## [ABOUT THIS EXERCISE]
Rewrite the data from the start through the line holding "(1184, 528).", inclusive, replacing "Identify" with "Give" and leaving everything else unchanged.

## [DATA SUPPLIED]
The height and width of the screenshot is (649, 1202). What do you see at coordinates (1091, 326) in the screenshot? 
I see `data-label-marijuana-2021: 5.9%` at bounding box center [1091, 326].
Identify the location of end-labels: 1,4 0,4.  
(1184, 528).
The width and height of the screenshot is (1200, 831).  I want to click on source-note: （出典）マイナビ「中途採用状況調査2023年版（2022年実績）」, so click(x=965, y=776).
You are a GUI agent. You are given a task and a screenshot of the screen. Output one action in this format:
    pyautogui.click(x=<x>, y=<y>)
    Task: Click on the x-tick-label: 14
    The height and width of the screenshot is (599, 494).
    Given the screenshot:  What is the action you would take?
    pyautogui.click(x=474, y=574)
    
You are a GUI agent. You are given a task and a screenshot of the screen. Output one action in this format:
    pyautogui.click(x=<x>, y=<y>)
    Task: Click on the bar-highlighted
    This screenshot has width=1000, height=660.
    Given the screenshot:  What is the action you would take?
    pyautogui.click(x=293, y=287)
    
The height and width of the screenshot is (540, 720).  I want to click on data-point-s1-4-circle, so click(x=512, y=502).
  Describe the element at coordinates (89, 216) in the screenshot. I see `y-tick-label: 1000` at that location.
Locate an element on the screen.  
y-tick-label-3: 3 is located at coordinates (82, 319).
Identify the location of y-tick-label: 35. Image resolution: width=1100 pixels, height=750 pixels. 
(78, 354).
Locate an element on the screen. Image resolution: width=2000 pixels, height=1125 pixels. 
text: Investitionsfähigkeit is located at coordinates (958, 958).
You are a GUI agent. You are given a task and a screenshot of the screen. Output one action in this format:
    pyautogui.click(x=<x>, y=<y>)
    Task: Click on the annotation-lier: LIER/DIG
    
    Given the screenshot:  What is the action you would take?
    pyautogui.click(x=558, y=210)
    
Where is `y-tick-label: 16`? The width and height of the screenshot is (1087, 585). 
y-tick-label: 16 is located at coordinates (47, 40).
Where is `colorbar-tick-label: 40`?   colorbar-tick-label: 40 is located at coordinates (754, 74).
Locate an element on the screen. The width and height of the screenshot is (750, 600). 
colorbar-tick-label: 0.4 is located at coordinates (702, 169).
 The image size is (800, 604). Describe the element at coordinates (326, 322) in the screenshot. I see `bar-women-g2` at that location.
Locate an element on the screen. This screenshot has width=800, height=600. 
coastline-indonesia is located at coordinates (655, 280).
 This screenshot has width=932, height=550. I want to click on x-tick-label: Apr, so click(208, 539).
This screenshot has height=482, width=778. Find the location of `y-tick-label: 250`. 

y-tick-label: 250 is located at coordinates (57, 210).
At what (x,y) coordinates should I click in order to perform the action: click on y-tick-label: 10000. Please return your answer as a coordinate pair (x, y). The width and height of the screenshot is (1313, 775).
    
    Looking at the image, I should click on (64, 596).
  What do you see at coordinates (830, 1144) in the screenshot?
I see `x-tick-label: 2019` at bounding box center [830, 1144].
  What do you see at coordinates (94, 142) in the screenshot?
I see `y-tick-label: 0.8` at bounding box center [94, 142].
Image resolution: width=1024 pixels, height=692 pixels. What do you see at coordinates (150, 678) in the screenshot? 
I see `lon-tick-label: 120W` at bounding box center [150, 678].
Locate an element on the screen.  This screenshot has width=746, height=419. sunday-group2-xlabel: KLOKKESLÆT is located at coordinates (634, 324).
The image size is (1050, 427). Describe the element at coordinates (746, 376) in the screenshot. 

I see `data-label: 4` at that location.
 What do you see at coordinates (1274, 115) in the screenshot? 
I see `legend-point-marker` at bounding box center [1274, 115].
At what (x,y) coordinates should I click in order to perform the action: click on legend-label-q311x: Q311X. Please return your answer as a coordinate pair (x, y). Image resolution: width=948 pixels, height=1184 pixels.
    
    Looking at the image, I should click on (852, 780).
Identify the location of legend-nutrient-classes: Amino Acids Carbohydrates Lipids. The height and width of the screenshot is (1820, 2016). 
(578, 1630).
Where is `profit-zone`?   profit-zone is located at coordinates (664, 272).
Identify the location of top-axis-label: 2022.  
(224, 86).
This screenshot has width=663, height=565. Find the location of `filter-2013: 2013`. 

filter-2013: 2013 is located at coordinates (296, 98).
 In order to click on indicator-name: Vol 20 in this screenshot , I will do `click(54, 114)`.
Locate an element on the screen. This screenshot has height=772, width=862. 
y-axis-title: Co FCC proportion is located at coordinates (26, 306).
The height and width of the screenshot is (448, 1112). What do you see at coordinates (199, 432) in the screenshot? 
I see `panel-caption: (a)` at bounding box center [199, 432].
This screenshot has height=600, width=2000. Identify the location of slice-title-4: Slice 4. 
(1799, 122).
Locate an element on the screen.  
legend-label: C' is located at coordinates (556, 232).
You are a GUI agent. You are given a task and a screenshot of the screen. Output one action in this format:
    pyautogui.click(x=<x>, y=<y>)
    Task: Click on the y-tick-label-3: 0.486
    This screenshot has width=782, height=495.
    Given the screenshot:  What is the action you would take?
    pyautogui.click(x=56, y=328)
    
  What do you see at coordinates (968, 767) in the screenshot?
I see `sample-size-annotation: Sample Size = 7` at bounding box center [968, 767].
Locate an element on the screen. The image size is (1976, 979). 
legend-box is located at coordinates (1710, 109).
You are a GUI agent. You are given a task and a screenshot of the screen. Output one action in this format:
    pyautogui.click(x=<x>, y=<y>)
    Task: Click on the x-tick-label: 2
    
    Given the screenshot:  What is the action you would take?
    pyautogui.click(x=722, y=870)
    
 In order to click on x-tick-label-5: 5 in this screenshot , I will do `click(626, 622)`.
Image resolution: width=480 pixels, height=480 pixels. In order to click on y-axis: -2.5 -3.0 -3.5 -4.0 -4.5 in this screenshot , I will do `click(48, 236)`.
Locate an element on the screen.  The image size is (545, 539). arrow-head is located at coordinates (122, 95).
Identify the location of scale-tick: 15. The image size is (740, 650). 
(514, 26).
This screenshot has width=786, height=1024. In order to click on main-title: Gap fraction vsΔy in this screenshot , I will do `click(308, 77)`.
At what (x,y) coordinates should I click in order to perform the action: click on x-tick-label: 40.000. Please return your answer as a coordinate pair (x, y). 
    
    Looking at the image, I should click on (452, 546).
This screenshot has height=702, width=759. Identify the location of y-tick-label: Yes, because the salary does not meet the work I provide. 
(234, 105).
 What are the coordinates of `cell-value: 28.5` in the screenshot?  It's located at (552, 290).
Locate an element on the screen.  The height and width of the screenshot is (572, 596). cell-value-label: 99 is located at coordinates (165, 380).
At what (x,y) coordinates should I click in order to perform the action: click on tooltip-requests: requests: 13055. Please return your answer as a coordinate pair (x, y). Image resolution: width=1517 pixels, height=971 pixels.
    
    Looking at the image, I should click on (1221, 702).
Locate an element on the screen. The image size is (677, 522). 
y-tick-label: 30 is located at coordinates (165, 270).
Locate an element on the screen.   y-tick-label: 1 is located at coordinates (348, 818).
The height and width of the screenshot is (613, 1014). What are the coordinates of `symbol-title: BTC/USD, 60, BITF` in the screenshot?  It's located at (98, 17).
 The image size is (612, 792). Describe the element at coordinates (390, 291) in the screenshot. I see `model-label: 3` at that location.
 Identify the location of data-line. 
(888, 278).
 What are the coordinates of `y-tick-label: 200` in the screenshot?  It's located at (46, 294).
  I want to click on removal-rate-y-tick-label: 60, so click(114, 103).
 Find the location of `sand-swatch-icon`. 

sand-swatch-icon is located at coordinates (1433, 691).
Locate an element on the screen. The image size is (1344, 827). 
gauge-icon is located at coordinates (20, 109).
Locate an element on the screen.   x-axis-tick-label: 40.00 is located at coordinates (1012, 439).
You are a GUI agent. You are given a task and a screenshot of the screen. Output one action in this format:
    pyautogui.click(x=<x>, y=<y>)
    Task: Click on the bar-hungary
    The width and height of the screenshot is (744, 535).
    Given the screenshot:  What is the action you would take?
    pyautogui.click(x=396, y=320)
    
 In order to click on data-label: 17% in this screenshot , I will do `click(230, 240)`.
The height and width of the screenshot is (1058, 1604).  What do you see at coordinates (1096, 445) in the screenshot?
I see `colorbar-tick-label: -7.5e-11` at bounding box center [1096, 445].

## [WRITTEN RESPONSE]
The height and width of the screenshot is (649, 1202). What do you see at coordinates (1091, 326) in the screenshot? 
I see `data-label-marijuana-2021: 5.9%` at bounding box center [1091, 326].
Give the location of end-labels: 1,4 0,4.  
(1184, 528).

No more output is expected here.